** INFORMATION GIVEN follows **

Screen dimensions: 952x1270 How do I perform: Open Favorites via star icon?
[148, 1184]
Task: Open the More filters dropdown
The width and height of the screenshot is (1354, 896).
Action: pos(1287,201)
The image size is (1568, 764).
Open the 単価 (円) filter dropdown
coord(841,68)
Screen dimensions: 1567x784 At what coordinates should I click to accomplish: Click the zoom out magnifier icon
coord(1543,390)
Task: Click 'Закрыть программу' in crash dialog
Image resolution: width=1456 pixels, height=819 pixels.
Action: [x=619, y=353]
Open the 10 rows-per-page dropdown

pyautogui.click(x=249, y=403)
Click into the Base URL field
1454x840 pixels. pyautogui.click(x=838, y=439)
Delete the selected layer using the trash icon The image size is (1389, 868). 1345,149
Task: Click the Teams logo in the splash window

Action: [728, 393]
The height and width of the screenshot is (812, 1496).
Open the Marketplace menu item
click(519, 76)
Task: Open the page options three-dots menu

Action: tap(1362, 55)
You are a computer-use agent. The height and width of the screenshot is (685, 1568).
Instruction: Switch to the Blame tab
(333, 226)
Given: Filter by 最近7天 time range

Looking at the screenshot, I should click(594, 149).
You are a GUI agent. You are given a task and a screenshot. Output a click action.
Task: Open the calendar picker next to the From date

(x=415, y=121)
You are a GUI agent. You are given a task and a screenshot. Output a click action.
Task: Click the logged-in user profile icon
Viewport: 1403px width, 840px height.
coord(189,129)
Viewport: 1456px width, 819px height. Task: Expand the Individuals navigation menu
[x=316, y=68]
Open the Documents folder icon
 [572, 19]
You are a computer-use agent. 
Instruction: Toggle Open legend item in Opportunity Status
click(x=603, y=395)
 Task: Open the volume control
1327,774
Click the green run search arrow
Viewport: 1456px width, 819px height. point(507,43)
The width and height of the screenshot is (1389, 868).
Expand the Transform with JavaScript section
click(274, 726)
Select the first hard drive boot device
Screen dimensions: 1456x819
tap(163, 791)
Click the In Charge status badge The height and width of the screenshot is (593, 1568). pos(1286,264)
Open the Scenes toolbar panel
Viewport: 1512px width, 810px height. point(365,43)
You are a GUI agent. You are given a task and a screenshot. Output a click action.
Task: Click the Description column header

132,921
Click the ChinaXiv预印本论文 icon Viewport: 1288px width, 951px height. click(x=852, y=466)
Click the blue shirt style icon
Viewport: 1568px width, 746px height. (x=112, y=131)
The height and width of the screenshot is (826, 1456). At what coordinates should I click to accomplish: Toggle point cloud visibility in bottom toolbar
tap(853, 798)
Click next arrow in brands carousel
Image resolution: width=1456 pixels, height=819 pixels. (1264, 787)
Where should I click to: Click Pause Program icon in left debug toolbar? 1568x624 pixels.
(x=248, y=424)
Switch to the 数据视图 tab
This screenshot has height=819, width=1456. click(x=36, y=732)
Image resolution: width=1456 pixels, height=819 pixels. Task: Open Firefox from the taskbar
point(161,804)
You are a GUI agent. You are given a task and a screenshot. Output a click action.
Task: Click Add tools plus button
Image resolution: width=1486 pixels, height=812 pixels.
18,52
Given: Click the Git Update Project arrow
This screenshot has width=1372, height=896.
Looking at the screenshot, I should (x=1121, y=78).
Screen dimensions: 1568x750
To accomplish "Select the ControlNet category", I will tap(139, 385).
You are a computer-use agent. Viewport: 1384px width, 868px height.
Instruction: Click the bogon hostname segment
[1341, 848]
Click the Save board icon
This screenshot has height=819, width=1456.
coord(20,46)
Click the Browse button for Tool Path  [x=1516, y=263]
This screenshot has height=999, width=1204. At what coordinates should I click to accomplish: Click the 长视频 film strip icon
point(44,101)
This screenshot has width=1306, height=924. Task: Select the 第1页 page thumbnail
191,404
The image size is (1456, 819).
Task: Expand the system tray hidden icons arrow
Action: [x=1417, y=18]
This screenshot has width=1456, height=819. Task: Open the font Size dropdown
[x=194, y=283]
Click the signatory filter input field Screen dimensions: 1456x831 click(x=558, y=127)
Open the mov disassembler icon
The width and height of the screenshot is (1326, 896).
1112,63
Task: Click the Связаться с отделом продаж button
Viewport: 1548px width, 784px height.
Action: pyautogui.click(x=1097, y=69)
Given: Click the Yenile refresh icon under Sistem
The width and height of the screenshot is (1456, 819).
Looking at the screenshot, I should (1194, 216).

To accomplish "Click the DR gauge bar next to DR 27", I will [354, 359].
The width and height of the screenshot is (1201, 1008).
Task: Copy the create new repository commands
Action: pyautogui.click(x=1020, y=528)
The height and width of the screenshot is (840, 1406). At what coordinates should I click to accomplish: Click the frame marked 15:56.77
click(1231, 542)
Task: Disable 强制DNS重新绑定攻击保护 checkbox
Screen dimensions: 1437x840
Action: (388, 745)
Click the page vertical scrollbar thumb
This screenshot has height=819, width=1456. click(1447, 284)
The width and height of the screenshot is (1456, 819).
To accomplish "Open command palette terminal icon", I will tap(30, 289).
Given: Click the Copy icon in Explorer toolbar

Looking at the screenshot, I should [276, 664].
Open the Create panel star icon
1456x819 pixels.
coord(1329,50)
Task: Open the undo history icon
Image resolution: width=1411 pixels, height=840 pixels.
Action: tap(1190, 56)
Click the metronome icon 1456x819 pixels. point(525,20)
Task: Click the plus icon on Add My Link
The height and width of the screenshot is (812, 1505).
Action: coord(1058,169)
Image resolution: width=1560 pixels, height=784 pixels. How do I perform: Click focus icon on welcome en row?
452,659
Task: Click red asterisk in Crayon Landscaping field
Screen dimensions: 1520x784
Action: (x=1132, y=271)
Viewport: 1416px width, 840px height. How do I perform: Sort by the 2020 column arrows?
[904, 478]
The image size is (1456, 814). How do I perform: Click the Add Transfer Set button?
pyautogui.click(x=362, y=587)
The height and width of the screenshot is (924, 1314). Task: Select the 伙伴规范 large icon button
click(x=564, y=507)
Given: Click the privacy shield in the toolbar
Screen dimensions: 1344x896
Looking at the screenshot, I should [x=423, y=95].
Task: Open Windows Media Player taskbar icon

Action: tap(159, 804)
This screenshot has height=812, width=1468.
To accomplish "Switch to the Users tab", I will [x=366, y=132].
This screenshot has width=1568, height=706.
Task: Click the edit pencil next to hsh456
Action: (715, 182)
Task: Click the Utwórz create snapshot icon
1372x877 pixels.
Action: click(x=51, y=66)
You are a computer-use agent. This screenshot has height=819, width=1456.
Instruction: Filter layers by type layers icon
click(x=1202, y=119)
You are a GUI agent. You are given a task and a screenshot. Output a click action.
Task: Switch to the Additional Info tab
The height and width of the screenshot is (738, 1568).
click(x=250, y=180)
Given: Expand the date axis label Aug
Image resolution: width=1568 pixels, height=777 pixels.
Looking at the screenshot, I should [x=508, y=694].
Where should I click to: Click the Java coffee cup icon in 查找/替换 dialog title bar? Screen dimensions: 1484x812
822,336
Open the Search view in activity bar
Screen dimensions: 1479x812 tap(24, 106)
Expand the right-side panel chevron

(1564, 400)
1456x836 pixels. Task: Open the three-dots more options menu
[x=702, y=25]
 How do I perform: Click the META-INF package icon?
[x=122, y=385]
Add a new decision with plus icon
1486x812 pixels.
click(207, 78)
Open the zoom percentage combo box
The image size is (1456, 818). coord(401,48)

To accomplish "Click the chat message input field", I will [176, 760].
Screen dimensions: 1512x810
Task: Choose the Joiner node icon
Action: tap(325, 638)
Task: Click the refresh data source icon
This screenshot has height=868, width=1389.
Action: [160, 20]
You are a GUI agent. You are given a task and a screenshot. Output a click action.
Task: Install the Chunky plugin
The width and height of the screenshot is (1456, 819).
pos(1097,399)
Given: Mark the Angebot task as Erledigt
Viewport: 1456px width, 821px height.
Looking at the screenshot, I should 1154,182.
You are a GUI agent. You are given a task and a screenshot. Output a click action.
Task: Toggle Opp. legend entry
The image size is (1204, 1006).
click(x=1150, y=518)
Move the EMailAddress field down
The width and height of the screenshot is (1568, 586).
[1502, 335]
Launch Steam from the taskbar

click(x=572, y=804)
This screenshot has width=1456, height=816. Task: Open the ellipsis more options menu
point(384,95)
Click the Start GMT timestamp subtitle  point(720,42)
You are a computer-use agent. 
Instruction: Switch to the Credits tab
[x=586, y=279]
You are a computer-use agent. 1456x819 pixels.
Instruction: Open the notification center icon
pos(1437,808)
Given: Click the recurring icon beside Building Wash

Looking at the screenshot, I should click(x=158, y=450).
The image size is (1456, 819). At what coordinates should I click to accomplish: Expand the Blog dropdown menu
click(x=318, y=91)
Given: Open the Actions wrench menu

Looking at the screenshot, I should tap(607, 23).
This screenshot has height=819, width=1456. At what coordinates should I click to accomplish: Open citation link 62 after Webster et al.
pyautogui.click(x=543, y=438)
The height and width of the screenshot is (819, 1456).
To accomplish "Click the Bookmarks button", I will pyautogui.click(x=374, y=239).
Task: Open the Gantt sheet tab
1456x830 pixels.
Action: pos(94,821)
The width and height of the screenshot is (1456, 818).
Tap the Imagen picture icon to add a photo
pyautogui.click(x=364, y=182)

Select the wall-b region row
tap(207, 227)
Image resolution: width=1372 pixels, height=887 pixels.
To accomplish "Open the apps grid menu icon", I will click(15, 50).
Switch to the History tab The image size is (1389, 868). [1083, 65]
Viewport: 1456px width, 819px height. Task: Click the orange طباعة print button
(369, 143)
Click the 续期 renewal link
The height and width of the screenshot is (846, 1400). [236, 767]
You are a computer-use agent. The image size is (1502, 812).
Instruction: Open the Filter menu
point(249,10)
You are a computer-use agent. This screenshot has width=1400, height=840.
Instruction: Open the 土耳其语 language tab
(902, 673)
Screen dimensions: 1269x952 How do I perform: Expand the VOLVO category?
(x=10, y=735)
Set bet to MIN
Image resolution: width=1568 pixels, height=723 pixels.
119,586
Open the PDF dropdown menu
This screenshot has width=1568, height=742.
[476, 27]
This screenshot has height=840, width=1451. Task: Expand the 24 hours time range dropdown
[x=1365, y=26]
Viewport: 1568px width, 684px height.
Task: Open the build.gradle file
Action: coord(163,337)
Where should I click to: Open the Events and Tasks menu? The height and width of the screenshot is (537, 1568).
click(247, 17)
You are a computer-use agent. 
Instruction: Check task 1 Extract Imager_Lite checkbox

** End of INFORMATION GIVEN **

YOUR GOAL ::
When the string "checkbox" appears in a line of the records above, that line is to be copied.

RESPONSE ::
Task: Disable 强制DNS重新绑定攻击保护 checkbox
Instruction: Check task 1 Extract Imager_Lite checkbox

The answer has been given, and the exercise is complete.